Pour le président de l’UMP,  l’horizon 2017 se présente d’une manière différente par rapport à celui de 2007 ou de 2012. Ne serait-ce que parce que l’ancien maire de Neuilly tente un second come-back forcément incertain. Valéry Giscard d’Estaing en a fait l’amère expérience en ratant le premier. Tenter de faire cohabiter au sein de l’UMP des gens qui ne s’aiment  guère, c’est bien. Mais pas suffisant. Nicolas Sarkozy, dont le plus dangereux concurrent, lors des primaires, sera Alain Juppé, doit dérouler un programme  précis, autour de deux ou trois thèmes forts  pour convaincre les électeurs des primaires, puis l’opinion – s’il l’emporte sur le maire de Bordeaux – lors de la campagne présidentielle de 2017. Il doit élargir considérablement son socle électoral pour espérer reconquérir l’Elysée. Or, pour l’heure, Sarkozy se positionne exclusivement à droite, le PS et la gauche n’ayant absolument pas envie de lui faire de cadeaux convaincus qu’ils sont, que le nouveau président de l’UMP sera, d’ici deux ans, plombé par les différentes procédures judiciaires. Or, rien n’est moins sûr… Regardez l’affaire Karachi : pas de mise en examen.  L’affaire Bettencourt : non-lieu. L’affaire de son amende financière : Il l’a finalement réglée, prenant tout le monde de court, François Fillon en tête.  L’affaire des écoutes : Sarkozy s’est montré très habile, martelant que des juges – partiaux – se sont amusés à mettre sur écoutes un avocat –Thierry Herzog – et son client – lui-même –. Cette histoire, révélée à l’occasion de l’information judiciaire sur le financement présumé de la campagne de 2012 par la Libye est plus compliquée…

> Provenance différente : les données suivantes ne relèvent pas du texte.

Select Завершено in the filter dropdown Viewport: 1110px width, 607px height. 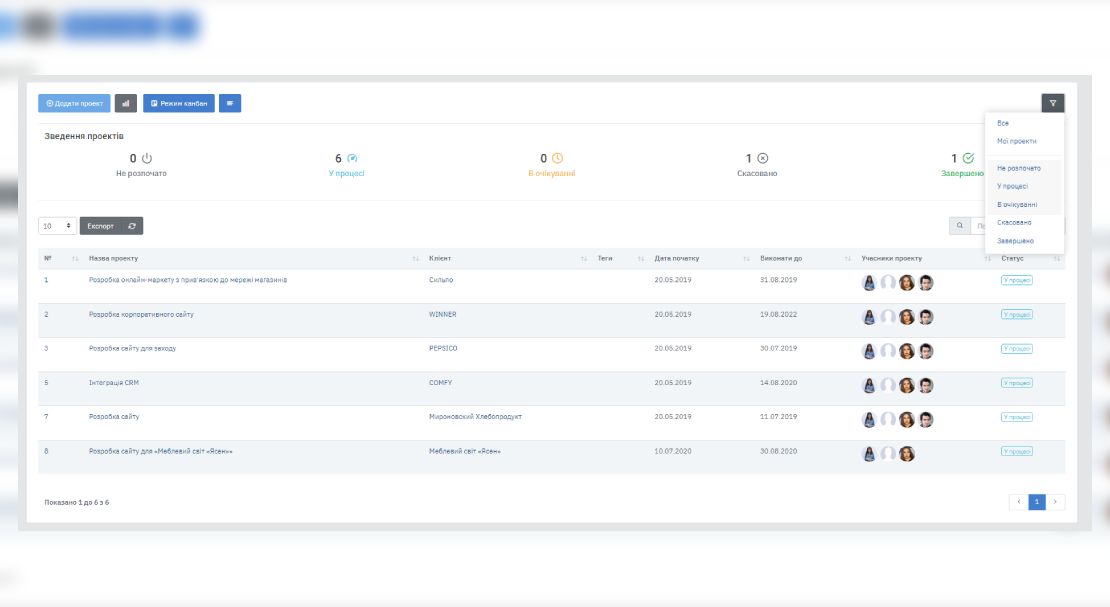(1015, 241)
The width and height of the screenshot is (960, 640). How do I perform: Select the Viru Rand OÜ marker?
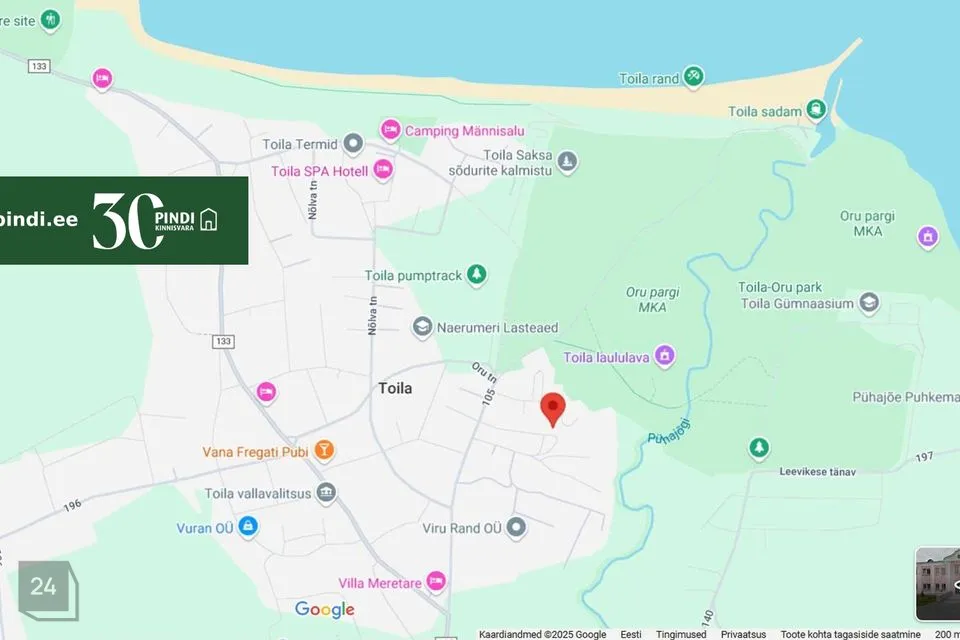516,527
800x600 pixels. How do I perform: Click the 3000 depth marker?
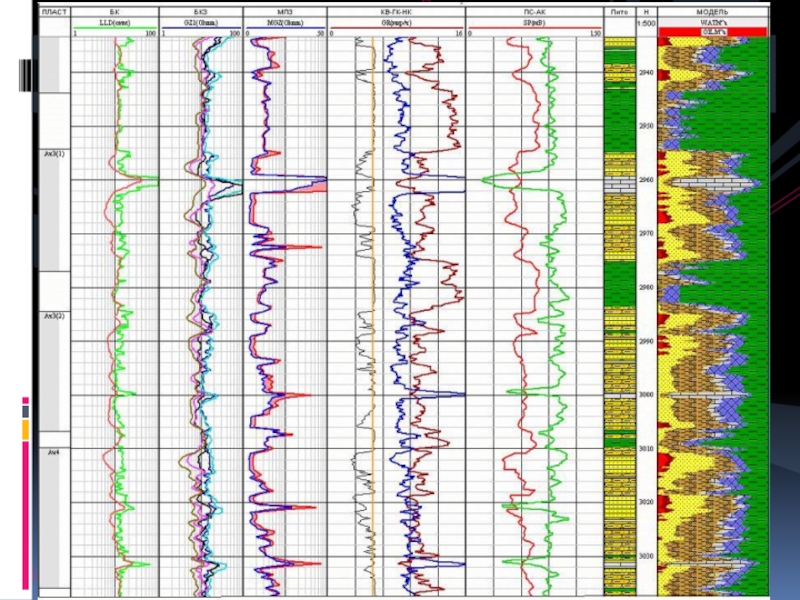point(646,395)
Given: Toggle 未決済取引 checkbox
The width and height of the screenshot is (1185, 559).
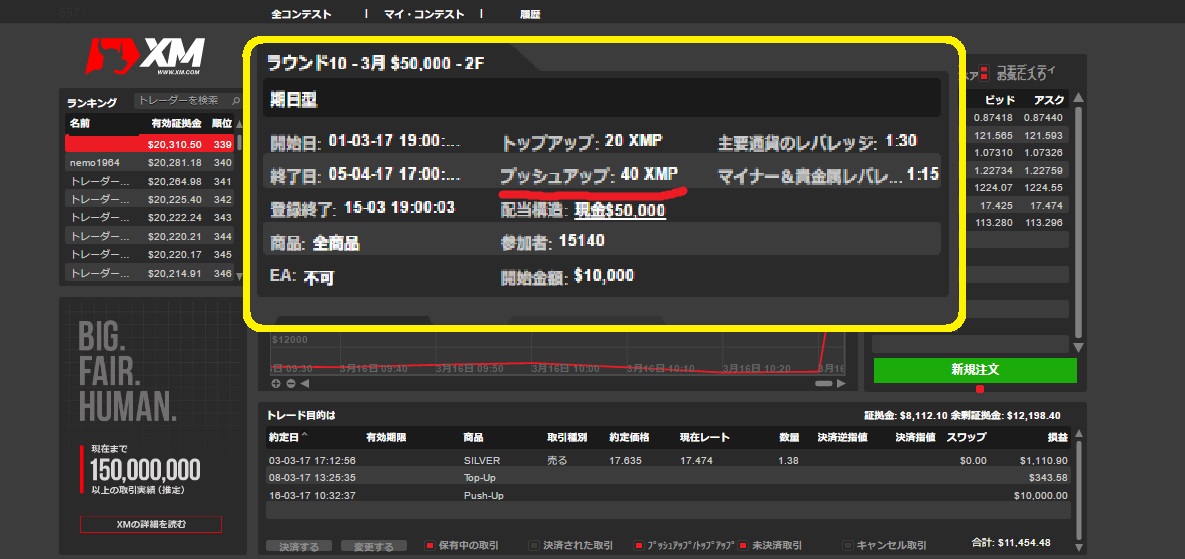Looking at the screenshot, I should 744,546.
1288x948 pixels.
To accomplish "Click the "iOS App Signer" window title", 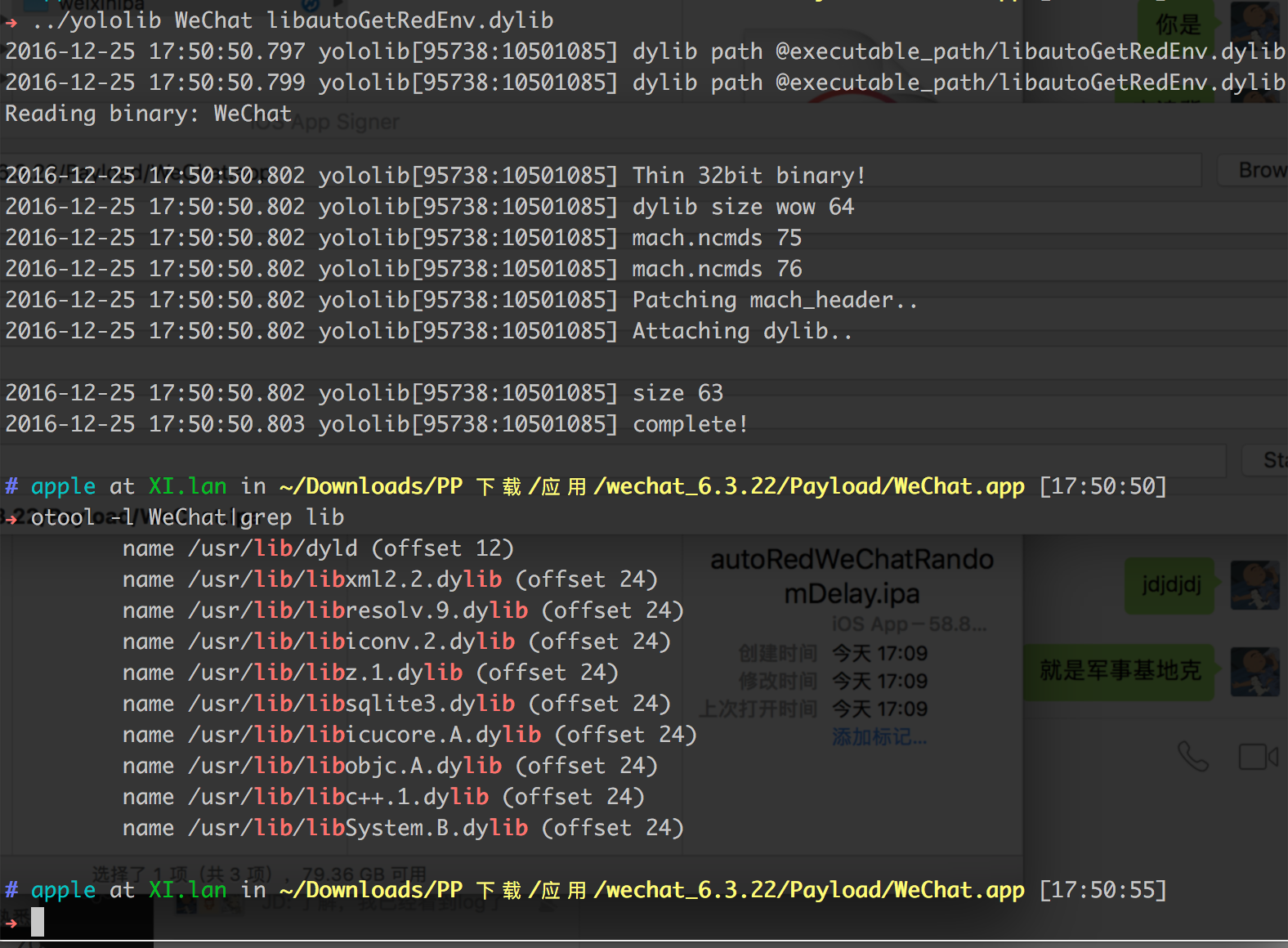I will (337, 123).
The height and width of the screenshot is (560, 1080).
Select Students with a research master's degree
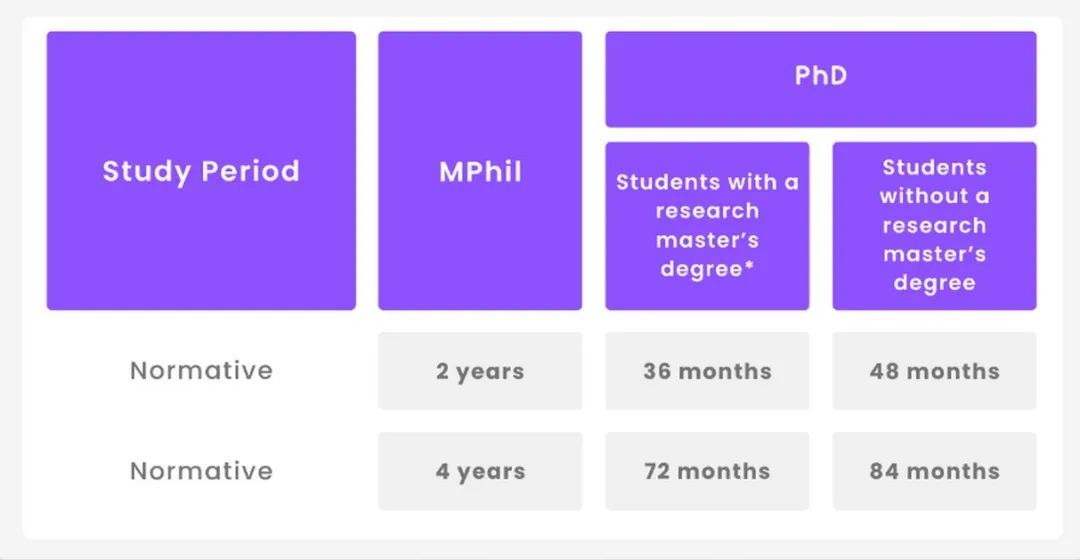(x=707, y=226)
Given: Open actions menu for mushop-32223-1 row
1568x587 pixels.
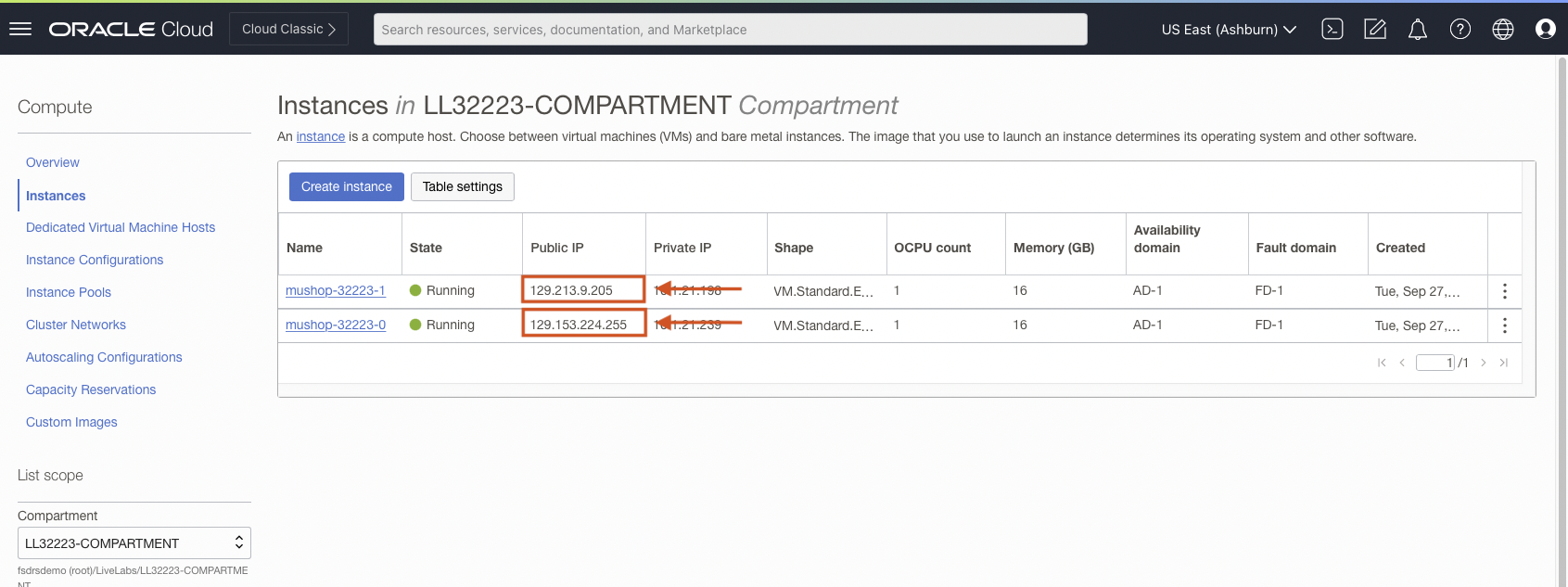Looking at the screenshot, I should coord(1504,291).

Enfin, l’affaire Bygmalion. A priori, la plus ennuyeuse. Celle où le risque pénal pourrait exister. Aux juges de démontrer que le candidat Sarkozy a eu connaissance de dérapages lors de sa campagne de 2012. Pour l’heure, sa pédagogie à la hache  a fonctionné  auprès des militants… Du côté de l’opinion, c’est autre chose. Et le Front national ? Cette fois, Nicolas Sarkozy aura beaucoup de mal à siphonner les voix du parti de Marine Le Pen comme en 2007. Les militants frontistes ne veulent à aucun prix se rapprocher de l’ancien maire de Neuilly. Ils ont leur candidate. Ils ne la lâcheront pas. D’autant plus que le Front national, désormais premier parti de France,  aurait toutes les chances, selon les sondages actuels, d’être au second tour de la présidentielle. Et comme le PS semble, toujours aujourd’hui, en être exclu... Hostilité totale du PS d’un côté, attitude méprisante du FN de l’autre. Sarkozy en cette fin 2014, souffre d’un handicap : son socle électoral apparaît  étroit. Beaucoup plus qu’en 2007 et 2012.  A l’inverse, Alain Juppé  peut attirer sans difficulté des déçus du hollandisme et des partisans de François Bayrou, élu maire de Pau grâce à son soutien. Aussi, Sarkozy s’il veut conserver des chances de gagner le pari perdu de VGE en 1981, doit  avant tout ne pas jouer les "Feu  follet" en sortant une idée  par jour. Ici, en matière de récidive ; là, en matière de lutte contre la délinquance ; là encore, en matière de politique étrangère, de lutte contre le chômage… Sans oublier l’empoisonnant dossier du conflit  israélo-palestinien, qui ne ce cesse depuis des mois de s’inviter en France. Un conflit qui pourrait peser en 2017 dans le choix des électeurs… Ces électeurs qui ne veulent plus qu’on leur rejoue en permanence "La Grande illusion". Même si le film de Jean Renoir est un chef d’œuvre.